(Entries on target coordinates)
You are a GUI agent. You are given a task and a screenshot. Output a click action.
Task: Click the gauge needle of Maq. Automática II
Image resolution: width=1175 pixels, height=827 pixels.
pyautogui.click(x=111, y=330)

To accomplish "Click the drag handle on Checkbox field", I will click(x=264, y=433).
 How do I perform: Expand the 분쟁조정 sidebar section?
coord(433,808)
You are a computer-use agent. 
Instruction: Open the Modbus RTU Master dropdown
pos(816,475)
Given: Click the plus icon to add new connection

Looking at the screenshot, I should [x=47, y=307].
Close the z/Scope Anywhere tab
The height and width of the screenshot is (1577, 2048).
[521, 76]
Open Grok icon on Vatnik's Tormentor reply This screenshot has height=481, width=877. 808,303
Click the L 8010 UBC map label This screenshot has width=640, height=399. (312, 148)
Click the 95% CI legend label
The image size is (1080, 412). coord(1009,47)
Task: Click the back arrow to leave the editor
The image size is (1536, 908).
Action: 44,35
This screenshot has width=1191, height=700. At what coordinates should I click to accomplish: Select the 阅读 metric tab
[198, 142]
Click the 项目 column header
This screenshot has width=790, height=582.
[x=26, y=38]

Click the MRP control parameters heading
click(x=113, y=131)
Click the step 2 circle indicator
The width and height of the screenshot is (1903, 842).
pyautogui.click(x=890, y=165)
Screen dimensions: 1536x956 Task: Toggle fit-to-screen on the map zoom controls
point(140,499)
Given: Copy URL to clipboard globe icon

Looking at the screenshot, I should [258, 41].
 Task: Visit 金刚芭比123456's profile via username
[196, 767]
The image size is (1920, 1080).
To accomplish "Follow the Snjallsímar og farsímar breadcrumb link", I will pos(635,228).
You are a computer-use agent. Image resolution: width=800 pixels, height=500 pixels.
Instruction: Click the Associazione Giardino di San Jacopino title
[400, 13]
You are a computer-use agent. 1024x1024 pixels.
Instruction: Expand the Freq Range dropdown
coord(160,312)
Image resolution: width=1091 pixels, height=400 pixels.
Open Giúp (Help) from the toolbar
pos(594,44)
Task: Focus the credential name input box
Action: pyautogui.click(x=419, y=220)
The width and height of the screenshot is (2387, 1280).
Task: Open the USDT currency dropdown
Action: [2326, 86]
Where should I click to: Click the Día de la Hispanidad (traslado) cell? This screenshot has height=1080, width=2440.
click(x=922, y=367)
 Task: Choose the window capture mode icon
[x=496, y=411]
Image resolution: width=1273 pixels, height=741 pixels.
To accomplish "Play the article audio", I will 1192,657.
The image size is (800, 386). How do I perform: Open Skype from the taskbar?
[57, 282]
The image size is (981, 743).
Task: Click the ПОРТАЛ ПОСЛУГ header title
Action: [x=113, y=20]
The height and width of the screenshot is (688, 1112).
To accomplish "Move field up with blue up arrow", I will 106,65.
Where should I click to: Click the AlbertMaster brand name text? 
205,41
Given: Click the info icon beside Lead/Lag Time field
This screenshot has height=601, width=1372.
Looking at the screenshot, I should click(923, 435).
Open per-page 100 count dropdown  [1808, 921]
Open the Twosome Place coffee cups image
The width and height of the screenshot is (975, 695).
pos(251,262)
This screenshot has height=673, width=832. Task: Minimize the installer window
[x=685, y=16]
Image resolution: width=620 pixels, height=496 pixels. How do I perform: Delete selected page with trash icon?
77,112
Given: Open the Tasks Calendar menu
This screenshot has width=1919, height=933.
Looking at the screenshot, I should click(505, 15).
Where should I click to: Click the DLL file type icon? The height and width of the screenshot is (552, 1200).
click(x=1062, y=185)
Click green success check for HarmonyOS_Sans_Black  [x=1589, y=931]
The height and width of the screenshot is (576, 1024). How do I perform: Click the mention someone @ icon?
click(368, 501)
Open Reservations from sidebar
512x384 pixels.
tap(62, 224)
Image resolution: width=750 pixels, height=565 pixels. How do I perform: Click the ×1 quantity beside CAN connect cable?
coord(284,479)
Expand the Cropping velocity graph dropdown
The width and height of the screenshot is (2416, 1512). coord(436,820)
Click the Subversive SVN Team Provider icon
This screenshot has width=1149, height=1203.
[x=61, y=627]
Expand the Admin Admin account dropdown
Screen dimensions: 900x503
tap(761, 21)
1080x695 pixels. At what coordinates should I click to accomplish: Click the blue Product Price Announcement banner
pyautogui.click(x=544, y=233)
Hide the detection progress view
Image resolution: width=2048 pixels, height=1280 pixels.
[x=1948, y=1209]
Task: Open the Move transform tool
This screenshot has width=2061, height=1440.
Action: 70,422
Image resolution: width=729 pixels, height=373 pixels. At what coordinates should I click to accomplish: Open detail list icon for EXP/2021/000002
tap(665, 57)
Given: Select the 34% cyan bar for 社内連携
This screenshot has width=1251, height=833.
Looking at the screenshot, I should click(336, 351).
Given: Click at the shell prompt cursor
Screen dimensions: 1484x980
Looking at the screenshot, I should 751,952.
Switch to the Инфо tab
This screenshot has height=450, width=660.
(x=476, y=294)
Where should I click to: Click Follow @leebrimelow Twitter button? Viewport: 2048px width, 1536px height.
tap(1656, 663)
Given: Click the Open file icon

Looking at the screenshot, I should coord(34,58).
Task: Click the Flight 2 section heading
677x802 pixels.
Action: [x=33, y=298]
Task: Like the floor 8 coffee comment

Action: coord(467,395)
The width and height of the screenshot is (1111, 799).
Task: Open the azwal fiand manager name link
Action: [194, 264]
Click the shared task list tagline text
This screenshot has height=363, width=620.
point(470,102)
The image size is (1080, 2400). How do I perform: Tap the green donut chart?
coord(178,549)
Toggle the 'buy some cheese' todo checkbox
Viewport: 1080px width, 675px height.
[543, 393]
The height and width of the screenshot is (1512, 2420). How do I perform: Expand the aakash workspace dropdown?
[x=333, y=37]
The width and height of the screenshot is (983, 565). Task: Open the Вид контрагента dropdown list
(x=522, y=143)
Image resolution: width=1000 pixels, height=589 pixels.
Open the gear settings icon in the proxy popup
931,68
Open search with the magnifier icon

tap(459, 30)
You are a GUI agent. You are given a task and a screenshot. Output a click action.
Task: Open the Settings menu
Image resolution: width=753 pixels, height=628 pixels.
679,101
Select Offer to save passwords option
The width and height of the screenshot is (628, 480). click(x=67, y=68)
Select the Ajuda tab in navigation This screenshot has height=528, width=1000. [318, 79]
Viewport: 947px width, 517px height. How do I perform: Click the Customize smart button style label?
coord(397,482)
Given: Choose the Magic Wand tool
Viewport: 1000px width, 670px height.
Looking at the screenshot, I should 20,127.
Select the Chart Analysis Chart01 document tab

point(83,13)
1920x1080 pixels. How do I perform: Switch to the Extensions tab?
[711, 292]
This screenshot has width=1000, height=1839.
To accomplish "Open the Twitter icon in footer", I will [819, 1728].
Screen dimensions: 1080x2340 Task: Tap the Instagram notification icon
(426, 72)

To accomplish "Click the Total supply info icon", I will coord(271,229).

Task to carry out:
Rewrite the rows above as a numbered list, one line per item, and leave out the blank lines.

Exercise result:
1. You are a GUI agent. You are given a task and a screenshot. Output a click action.
2. Task: Click the gauge needle of Maq. Automática II
3. Image resolution: width=1175 pixels, height=827 pixels.
4. pyautogui.click(x=111, y=330)
5. To accomplish "Click the drag handle on Checkbox field", I will click(x=264, y=433).
6.  How do I perform: Expand the 분쟁조정 sidebar section?
7. coord(433,808)
8. You are a computer-use agent. 
9. Instruction: Open the Modbus RTU Master dropdown
10. pos(816,475)
11. Given: Click the plus icon to add new connection
12. Looking at the screenshot, I should [x=47, y=307].
13. Close the z/Scope Anywhere tab
14. The height and width of the screenshot is (1577, 2048).
15. [521, 76]
16. Open Grok icon on Vatnik's Tormentor reply This screenshot has height=481, width=877. 808,303
17. Click the L 8010 UBC map label This screenshot has width=640, height=399. (312, 148)
18. Click the 95% CI legend label
19. The image size is (1080, 412). coord(1009,47)
20. Task: Click the back arrow to leave the editor
21. The image size is (1536, 908).
22. Action: 44,35
23. This screenshot has width=1191, height=700. At what coordinates should I click to accomplish: Select the 阅读 metric tab
24. [198, 142]
25. Click the 项目 column header
26. This screenshot has width=790, height=582.
27. [x=26, y=38]
28. Click the MRP control parameters heading
29. click(x=113, y=131)
30. Click the step 2 circle indicator
31. The width and height of the screenshot is (1903, 842).
32. pyautogui.click(x=890, y=165)
33. Screen dimensions: 1536x956 Task: Toggle fit-to-screen on the map zoom controls
34. point(140,499)
35. Given: Copy URL to clipboard globe icon
36. Looking at the screenshot, I should [258, 41].
37.  Task: Visit 金刚芭比123456's profile via username
38. [196, 767]
39. The image size is (1920, 1080).
40. To accomplish "Follow the Snjallsímar og farsímar breadcrumb link", I will pos(635,228).
41. You are a computer-use agent. Image resolution: width=800 pixels, height=500 pixels.
42. Instruction: Click the Associazione Giardino di San Jacopino title
43. [400, 13]
44. You are a computer-use agent. 1024x1024 pixels.
45. Instruction: Expand the Freq Range dropdown
46. coord(160,312)
47. Image resolution: width=1091 pixels, height=400 pixels.
48. Open Giúp (Help) from the toolbar
49. pos(594,44)
50. Task: Focus the credential name input box
51. Action: pyautogui.click(x=419, y=220)
52. The width and height of the screenshot is (2387, 1280).
53. Task: Open the USDT currency dropdown
54. Action: [2326, 86]
55. Where should I click to: Click the Día de la Hispanidad (traslado) cell? This screenshot has height=1080, width=2440.
56. click(x=922, y=367)
57.  Task: Choose the window capture mode icon
58. [x=496, y=411]
59. Image resolution: width=1273 pixels, height=741 pixels.
60. To accomplish "Play the article audio", I will 1192,657.
61. The image size is (800, 386). How do I perform: Open Skype from the taskbar?
62. [57, 282]
63. The image size is (981, 743).
64. Task: Click the ПОРТАЛ ПОСЛУГ header title
65. Action: [x=113, y=20]
66. The height and width of the screenshot is (688, 1112).
67. To accomplish "Move field up with blue up arrow", I will 106,65.
68. Where should I click to: Click the AlbertMaster brand name text? 
69. 205,41
70. Given: Click the info icon beside Lead/Lag Time field
71. This screenshot has height=601, width=1372.
72. Looking at the screenshot, I should click(923, 435).
73. Open per-page 100 count dropdown  [1808, 921]
74. Open the Twosome Place coffee cups image
75. The width and height of the screenshot is (975, 695).
76. pos(251,262)
77. This screenshot has height=673, width=832. Task: Minimize the installer window
78. [x=685, y=16]
79. Image resolution: width=620 pixels, height=496 pixels. How do I perform: Delete selected page with trash icon?
80. 77,112
81. Given: Open the Tasks Calendar menu
82. This screenshot has width=1919, height=933.
83. Looking at the screenshot, I should click(505, 15).
84. Where should I click to: Click the DLL file type icon? The height and width of the screenshot is (552, 1200).
85. click(x=1062, y=185)
86. Click green success check for HarmonyOS_Sans_Black  [x=1589, y=931]
87. The height and width of the screenshot is (576, 1024). How do I perform: Click the mention someone @ icon?
88. click(368, 501)
89. Open Reservations from sidebar
90. 512x384 pixels.
91. tap(62, 224)
92. Image resolution: width=750 pixels, height=565 pixels. How do I perform: Click the ×1 quantity beside CAN connect cable?
93. coord(284,479)
94. Expand the Cropping velocity graph dropdown
95. The width and height of the screenshot is (2416, 1512). coord(436,820)
96. Click the Subversive SVN Team Provider icon
97. This screenshot has width=1149, height=1203.
98. [x=61, y=627]
99. Expand the Admin Admin account dropdown
100. Screen dimensions: 900x503
101. tap(761, 21)
102. 1080x695 pixels. At what coordinates should I click to accomplish: Click the blue Product Price Announcement banner
103. pyautogui.click(x=544, y=233)
104. Hide the detection progress view
105. Image resolution: width=2048 pixels, height=1280 pixels.
106. [x=1948, y=1209]
107. Task: Open the Move transform tool
108. This screenshot has width=2061, height=1440.
109. Action: 70,422
110. Image resolution: width=729 pixels, height=373 pixels. At what coordinates should I click to accomplish: Open detail list icon for EXP/2021/000002
111. tap(665, 57)
112. Given: Select the 34% cyan bar for 社内連携
113. This screenshot has width=1251, height=833.
114. Looking at the screenshot, I should click(336, 351).
115. Given: Click at the shell prompt cursor
116. Screen dimensions: 1484x980
117. Looking at the screenshot, I should 751,952.
118. Switch to the Инфо tab
119. This screenshot has height=450, width=660.
120. (x=476, y=294)
121. Where should I click to: Click Follow @leebrimelow Twitter button? Viewport: 2048px width, 1536px height.
122. tap(1656, 663)
123. Given: Click the Open file icon
124. Looking at the screenshot, I should coord(34,58).
125. Task: Click the Flight 2 section heading
126. 677x802 pixels.
127. Action: [x=33, y=298]
128. Task: Like the floor 8 coffee comment
129. Action: coord(467,395)
130. The width and height of the screenshot is (1111, 799).
131. Task: Open the azwal fiand manager name link
132. Action: [194, 264]
133. Click the shared task list tagline text
134. This screenshot has height=363, width=620.
135. point(470,102)
136. The image size is (1080, 2400). How do I perform: Tap the green donut chart?
137. coord(178,549)
138. Toggle the 'buy some cheese' todo checkbox
139. Viewport: 1080px width, 675px height.
140. [543, 393]
141. The height and width of the screenshot is (1512, 2420). How do I perform: Expand the aakash workspace dropdown?
142. [x=333, y=37]
143. The width and height of the screenshot is (983, 565). Task: Open the Вид контрагента dropdown list
144. (x=522, y=143)
145. Image resolution: width=1000 pixels, height=589 pixels.
146. Open the gear settings icon in the proxy popup
147. 931,68
148. Open search with the magnifier icon
149. tap(459, 30)
150. You are a GUI agent. You are given a task and a screenshot. Output a click action.
151. Task: Open the Settings menu
152. Image resolution: width=753 pixels, height=628 pixels.
153. 679,101
154. Select Offer to save passwords option
155. The width and height of the screenshot is (628, 480). click(x=67, y=68)
156. Select the Ajuda tab in navigation This screenshot has height=528, width=1000. [318, 79]
157. Viewport: 947px width, 517px height. How do I perform: Click the Customize smart button style label?
158. coord(397,482)
159. Given: Choose the Magic Wand tool
160. Viewport: 1000px width, 670px height.
161. Looking at the screenshot, I should 20,127.
162. Select the Chart Analysis Chart01 document tab
163. point(83,13)
164. 1920x1080 pixels. How do I perform: Switch to the Extensions tab?
165. [711, 292]
166. This screenshot has width=1000, height=1839.
167. To accomplish "Open the Twitter icon in footer", I will [819, 1728].
168. Screen dimensions: 1080x2340 Task: Tap the Instagram notification icon
169. (426, 72)
170. To accomplish "Click the Total supply info icon", I will coord(271,229).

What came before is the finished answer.